Only the lines below starting at the one containing "Click the 2.78 % CAF value" and ending at the one containing "Open مركز الاتصال" belong in the answer, each copied exactly.

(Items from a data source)
++++++++++++++++++++

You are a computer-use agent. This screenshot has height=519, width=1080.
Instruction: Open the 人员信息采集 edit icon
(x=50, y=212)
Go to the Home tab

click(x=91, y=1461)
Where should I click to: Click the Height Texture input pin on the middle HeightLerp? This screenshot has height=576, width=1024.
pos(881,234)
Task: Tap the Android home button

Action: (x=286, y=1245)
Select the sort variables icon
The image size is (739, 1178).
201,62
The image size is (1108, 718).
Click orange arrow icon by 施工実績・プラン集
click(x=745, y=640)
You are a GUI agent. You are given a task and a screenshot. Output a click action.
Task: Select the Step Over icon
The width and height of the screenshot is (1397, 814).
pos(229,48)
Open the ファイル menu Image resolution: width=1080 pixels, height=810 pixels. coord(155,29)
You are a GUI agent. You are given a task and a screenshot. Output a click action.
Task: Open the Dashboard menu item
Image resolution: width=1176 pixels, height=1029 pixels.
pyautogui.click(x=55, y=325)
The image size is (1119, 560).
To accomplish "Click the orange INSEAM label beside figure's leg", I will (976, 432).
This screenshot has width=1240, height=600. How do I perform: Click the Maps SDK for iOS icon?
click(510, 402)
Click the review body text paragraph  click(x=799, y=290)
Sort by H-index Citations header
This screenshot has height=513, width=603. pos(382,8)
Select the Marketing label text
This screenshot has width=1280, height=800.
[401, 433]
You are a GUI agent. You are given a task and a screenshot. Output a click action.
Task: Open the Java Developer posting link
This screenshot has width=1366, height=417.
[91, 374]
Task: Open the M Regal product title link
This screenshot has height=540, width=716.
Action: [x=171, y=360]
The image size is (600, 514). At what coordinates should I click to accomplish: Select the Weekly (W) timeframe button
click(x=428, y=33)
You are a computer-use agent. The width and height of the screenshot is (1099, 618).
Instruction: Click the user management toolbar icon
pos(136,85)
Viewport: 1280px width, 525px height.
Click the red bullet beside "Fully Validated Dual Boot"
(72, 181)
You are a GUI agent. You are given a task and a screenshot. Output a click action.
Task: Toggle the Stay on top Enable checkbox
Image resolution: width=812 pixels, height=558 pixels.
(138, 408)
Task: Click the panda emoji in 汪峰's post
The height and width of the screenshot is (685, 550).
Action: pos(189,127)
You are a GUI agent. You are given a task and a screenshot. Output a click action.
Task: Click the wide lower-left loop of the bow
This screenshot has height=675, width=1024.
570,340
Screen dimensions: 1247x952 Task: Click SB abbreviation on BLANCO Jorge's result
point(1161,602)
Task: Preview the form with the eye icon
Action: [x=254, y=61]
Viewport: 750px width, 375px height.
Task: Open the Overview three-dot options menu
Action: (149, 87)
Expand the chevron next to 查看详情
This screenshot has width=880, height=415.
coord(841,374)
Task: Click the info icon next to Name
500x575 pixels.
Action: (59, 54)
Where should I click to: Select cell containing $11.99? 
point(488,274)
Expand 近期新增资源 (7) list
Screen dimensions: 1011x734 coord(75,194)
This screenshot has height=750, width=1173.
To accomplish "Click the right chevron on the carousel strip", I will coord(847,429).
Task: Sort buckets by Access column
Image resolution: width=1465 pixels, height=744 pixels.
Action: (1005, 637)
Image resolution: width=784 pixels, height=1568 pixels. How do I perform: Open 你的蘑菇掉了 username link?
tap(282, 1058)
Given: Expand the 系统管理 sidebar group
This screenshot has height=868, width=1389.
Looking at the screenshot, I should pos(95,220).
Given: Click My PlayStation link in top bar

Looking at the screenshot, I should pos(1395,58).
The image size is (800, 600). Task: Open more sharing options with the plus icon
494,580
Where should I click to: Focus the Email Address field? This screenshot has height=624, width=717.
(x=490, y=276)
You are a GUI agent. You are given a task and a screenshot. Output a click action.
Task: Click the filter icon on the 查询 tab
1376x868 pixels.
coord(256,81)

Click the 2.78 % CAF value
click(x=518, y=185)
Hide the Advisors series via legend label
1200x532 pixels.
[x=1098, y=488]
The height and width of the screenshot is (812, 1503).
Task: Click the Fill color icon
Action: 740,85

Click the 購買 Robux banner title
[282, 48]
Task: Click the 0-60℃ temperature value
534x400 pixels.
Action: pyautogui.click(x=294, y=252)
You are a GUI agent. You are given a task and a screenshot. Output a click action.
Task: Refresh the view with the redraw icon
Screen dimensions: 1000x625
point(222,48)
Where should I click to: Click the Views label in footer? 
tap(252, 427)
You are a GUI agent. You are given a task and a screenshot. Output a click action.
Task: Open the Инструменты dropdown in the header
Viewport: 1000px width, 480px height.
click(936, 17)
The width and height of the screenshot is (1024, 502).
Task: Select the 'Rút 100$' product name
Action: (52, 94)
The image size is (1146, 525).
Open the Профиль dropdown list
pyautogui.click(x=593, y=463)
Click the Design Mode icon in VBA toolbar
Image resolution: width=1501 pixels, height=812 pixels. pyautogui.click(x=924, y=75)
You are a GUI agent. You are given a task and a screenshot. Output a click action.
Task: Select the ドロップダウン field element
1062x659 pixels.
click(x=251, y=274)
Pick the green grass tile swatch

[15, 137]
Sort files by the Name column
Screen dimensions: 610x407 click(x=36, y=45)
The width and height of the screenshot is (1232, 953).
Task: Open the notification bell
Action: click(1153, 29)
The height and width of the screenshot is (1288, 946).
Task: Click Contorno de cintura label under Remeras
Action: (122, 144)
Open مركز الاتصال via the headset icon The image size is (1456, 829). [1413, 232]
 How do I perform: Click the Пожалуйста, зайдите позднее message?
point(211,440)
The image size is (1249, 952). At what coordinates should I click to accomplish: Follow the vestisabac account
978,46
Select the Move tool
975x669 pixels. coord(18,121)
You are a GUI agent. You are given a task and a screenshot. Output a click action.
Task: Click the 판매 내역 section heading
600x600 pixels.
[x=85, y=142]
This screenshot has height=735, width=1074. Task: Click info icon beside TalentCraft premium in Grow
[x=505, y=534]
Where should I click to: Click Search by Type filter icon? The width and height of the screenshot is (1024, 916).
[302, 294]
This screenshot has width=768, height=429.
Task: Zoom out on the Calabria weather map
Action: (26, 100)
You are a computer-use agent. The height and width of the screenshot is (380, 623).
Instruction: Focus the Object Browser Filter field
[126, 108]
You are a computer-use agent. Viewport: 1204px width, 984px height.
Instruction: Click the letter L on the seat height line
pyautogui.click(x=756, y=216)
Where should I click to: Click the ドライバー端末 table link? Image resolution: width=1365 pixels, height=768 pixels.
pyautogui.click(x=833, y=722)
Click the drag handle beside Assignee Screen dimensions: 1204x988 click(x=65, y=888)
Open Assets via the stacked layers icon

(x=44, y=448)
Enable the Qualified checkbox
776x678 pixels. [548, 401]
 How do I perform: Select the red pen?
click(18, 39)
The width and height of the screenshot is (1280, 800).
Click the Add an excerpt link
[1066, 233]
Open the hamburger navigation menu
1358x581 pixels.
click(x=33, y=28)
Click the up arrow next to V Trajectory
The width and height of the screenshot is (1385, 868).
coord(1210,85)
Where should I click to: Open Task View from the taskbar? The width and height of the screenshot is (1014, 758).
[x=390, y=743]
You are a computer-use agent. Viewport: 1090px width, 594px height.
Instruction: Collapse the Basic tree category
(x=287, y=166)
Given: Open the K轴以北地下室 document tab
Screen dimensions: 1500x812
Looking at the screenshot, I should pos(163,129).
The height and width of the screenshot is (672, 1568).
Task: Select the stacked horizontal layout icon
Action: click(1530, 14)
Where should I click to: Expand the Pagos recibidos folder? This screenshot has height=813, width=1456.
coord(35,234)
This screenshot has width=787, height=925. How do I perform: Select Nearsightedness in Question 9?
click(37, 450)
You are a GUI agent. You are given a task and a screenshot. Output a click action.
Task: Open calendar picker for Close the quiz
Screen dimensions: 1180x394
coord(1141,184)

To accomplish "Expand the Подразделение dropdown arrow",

++++++++++++++++++++

- **Response to the task**
Click the 2.78 % CAF value
click(x=518, y=185)
Hide the Advisors series via legend label
1200x532 pixels.
[x=1098, y=488]
The height and width of the screenshot is (812, 1503).
Task: Click the Fill color icon
Action: 740,85

Click the 購買 Robux banner title
[282, 48]
Task: Click the 0-60℃ temperature value
534x400 pixels.
Action: pyautogui.click(x=294, y=252)
You are a GUI agent. You are given a task and a screenshot. Output a click action.
Task: Refresh the view with the redraw icon
Screen dimensions: 1000x625
point(222,48)
Where should I click to: Click the Views label in footer? 
tap(252, 427)
You are a GUI agent. You are given a task and a screenshot. Output a click action.
Task: Open the Инструменты dropdown in the header
Viewport: 1000px width, 480px height.
click(936, 17)
The width and height of the screenshot is (1024, 502).
Task: Select the 'Rút 100$' product name
Action: (52, 94)
The image size is (1146, 525).
Open the Профиль dropdown list
pyautogui.click(x=593, y=463)
Click the Design Mode icon in VBA toolbar
Image resolution: width=1501 pixels, height=812 pixels. pyautogui.click(x=924, y=75)
You are a GUI agent. You are given a task and a screenshot. Output a click action.
Task: Select the ドロップダウン field element
1062x659 pixels.
click(x=251, y=274)
Pick the green grass tile swatch

[15, 137]
Sort files by the Name column
Screen dimensions: 610x407 click(x=36, y=45)
The width and height of the screenshot is (1232, 953).
Task: Open the notification bell
Action: click(1153, 29)
The height and width of the screenshot is (1288, 946).
Task: Click Contorno de cintura label under Remeras
Action: (122, 144)
Open مركز الاتصال via the headset icon The image size is (1456, 829). [1413, 232]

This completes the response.